Hi,
I have to search a 25 GB corpus of wikipedia for a single word. I used grep but it takes lot of time. Is there a efficient and easy representation that can be made to search quickly. Also, I want to find exact match.
Thank you.
Hi,
I have to search a 25 GB corpus of wikipedia for a single word. I used grep but it takes lot of time. Is there a efficient and easy representation that can be made to search quickly. Also, I want to find exact match.
Thank you.
You would probably want to do an index of a mapping from word to list of locations (bytecode offsets). The list of words would be sorted alphabetically. You could then have a secondary index of where certain letters start in this large list of words.
Lazy hash | Word index | Corpus
aaa starts at X | aaa | lorem ipsum dolor
aab starts at Y | ... | sit amet .....
aac ... | and 486, 549, 684, ... | ...
... ... | |
zzz ... | |
This is the way advocated by the natural language professor at my department (we did this exercise as a lab in an algorithm course).
I've had success with the Boyer-Moore algorithm and its simplified version. There are implementations for various languages floating around the web.
Have you tried using an indexing engine... say, Lucene with Nutch? Lucene is indexing engine. Nutch is web crawler. Combine the power!
I forgot to mention... CouchDB (http://couchdb.apache.org/)
@aloobe had the answer of using an index file that mapped words to locations. I just want to expound upon this, though I think the answer the OP is looking for may just be Boyer-Moore.
The index file would look like this (simplified to use human-readable 2-digits):
53 17 89 03
77 79 29 39
88 01 05 15
...
Each entry above is the byte offset of a word or letter that you've deemed important enough to index. In practice, you won't use letter indices as then your index file is larger than your corpus!
The trick is, if you were to substitute the words at those locations with the locations, your index file would be an alphabetically-sorted version of the corpus:
and and are as
ate bad bat bay
bear best bin binge
This enables you to do Binary Search on the corpus through the index file. If you are searching for the word "best" above, you would grab the middle entry in the index file, 79. Then you would go to position/byte 79 in the corpus and see what word is there. It is bad
. We know that alphabetically best > bad
, so the position must be in the 2nd half of the index file.

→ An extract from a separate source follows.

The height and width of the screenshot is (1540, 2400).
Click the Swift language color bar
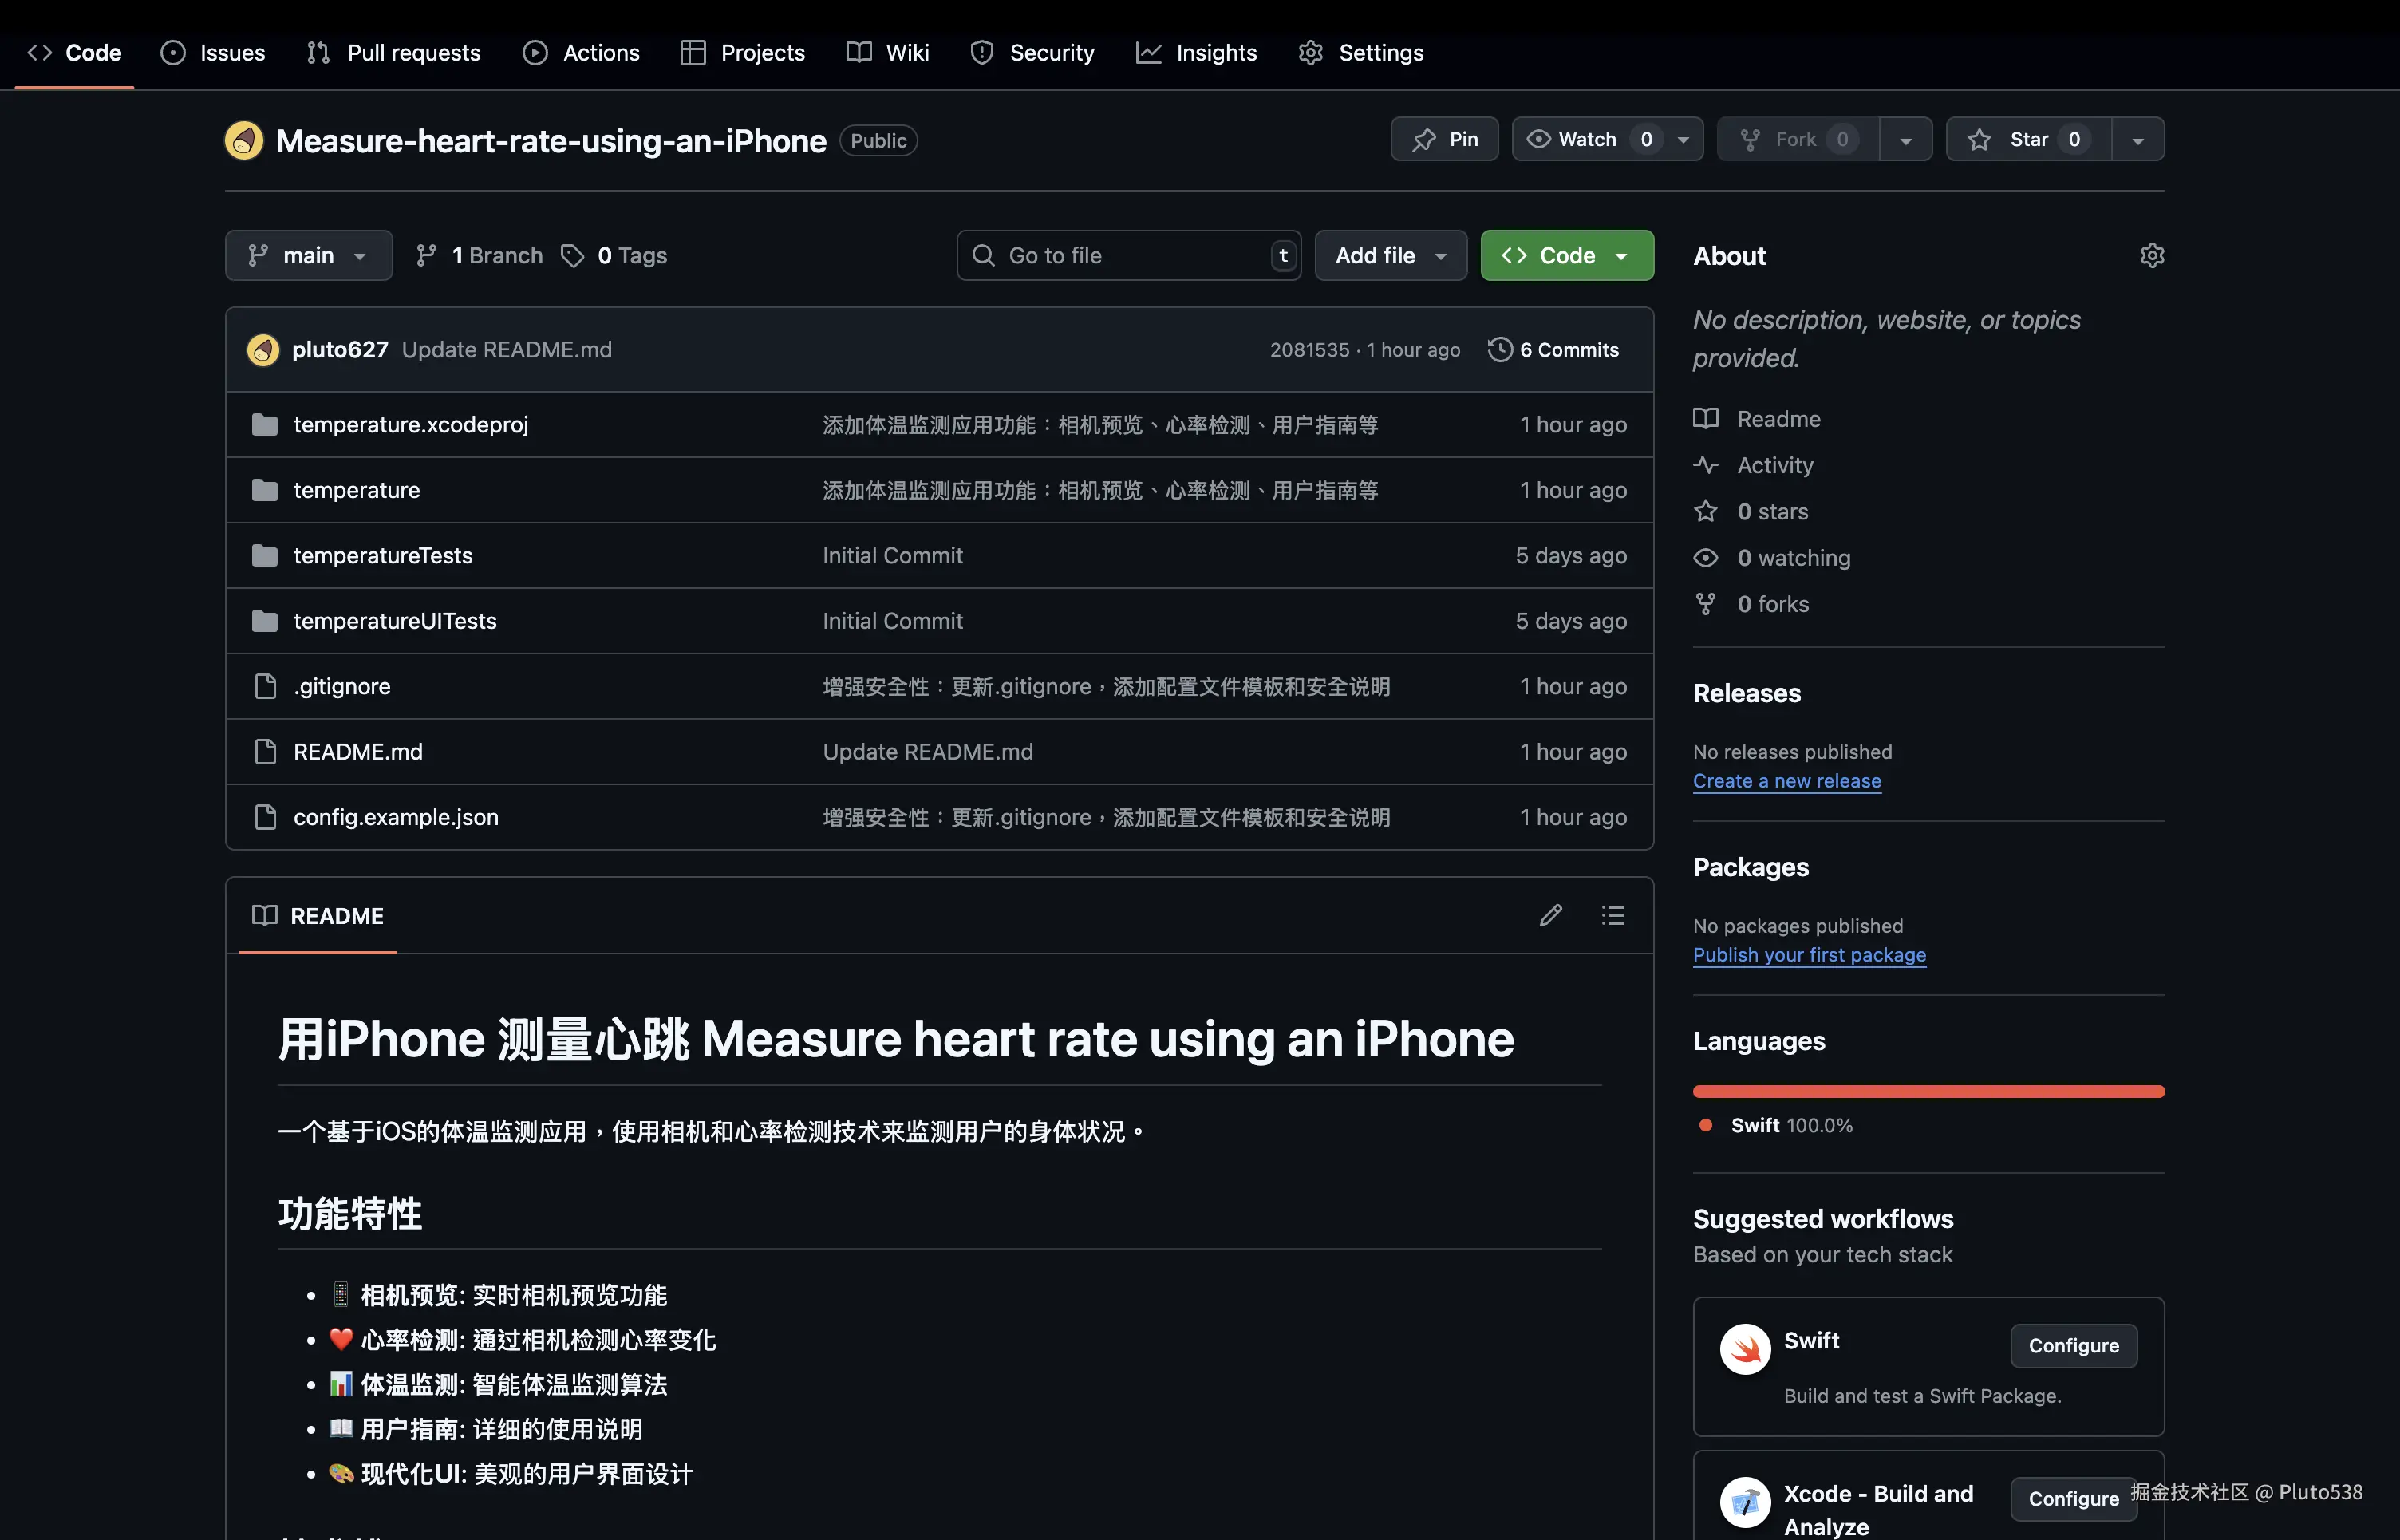pos(1928,1091)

So we grab the middle index between 79 (6th) and 15 (12th), which is 01 in my example. Then we look at position/byte 88 (9th) in the corpus to find bear
. best > bear
so we try again - the middle index now is either 01 (10th) or 05 (11th) depending on how you round. But clearly we'll find best
in 1 or 2 more searches. If we have 12 words like the example, it will take at most 4 searches in the worst case. For a 25GB file with an average word length of say 5 letters and spaces between them, that's ~4 billion words. However, in the worst case scenario you will only search ~32 times. At that point, more of your program's time is spent spinning up the disk and buffering input than actually searching!
This method works with duplicate words as well. If you want to find all of the locations of the word the
, you would binary search on the
until you found the index. Then you would subtract 1 from the position in the index file repeatedly, using the value each time to look into the corpus. If the word at that location is still the
, continue. When you finally stop, you have the earliest index in the index file that maps to the
.
The creation of the index file is the only tough part. You need to go through each word in the corpus, building up a data structure of the words and their indices. Along the way, skip words that are too common or short to be listed, like "a", "I", "the", "and", "is", etc. When you are finished, you can take that data structure and turn it into an index file. For a 25GB file, your indices will need to be > 32 bits, unfortunately, so use a long
(in Java) or long long
(in C) to hold it. There's no reason it should be human readable for you, so write the indices out as 64 bit values, not strings.
The structure I would recommend is a self-balancing binary search tree. Each node is a string value (the word) and index. The tree compares nodes based only on the string, however. If you do this, then in-order traversal (left, node, right) will give you exactly the index file.
Hope this helps! An example I used years ago developing a mobile phone dictionary is Jim Breen's EDICT. It may be difficult to pick up because of the EUC-encoding and Japanese characters, but the intent is the same.